Labelbox’s software platform is designed to facilitate the entire training data iteration loop that improves ML model performance. It integrates a collection of tools to annotate data and train AI models, conduct error analysis to identify data on which the model performs poorly, refine annotations found to be incorrect or ambiguous, supplement data through augmentation or additional data collection and then test the model and repeat the error analysis in a continuous loop that improves model performance.
“It’s not just about annotation,” said Brian Rieger, Labelbox co-founder and President. “We cover this entire iteration loop on a single platform, continually optimizing the data with a focus on getting more and more efficient over time.”
To build real-world applications, machine learning teams need robust infrastructure that can easily import raw data into labeling workflows, allow enterprises to manage widely distributed annotation teams, transparently monitor quality, adjust for bias, and export high-quality training data to machine learning models.

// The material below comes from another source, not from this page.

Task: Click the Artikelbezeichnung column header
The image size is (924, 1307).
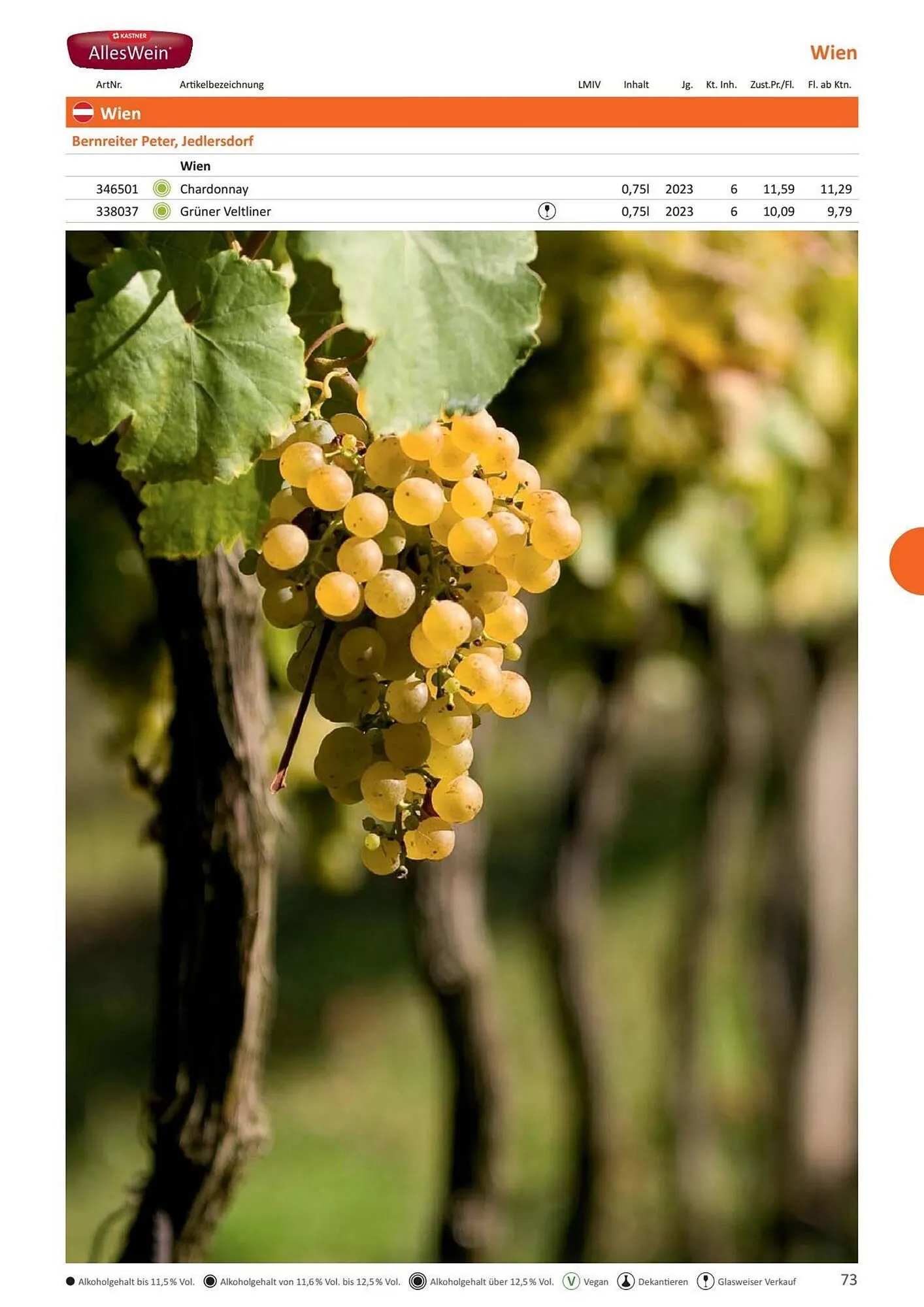Action: (222, 84)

To deploy accurate models and drive optimal business outcomes, training data must be constantly improved. Additionally, Labelbox offers Boost – a service that features a world-class workforce and dedicated labeling expertise to ensure customers find success quickly on the platform and then continually become more efficient and effective.
“The investment in Labelbox – the first as Databricks Ventures – felt like a natural fit given the strong existing partnership between our two companies,” said Andrew Ferguson, Head of Databricks Ventures. “We started Databricks Ventures to support companies extending the lakehouse ecosystem and Labelbox’s collaborative training data platform allows companies to quickly produce structured data from unstructured data, and train AI on unstructured data on the Databricks Lakehouse. With this investment, we are looking forward to supporting Labelbox and our rapidly growing number of joint customers with streamlined, powerful capabilities.”
Labelbox automates the process with a web-based platform that pre-labels data and allows enterprises to collaborate easily across databases, BPOs and labeling services regardless of time zone or geography. Labelbox customers report accelerating iteration cycles by up to 800 percent using the platform and cutting in half the time it takes to push new models into production.
“Data is the new oil and labelling is one of the most essential parts of the refinery,” said Robert Kaplan, Investment Director at SoftBank Investment Advisers. “We believe that Labelbox has the most advanced end-to-end training data platform focused on collaboration, automation and data quality that simplifies the time-intensive process of data labelling, allowing technical resources to focus on performance and getting AI to production faster. We are delighted to partner with Manu Sharma and the team to support their mission to democratize access to AI development.”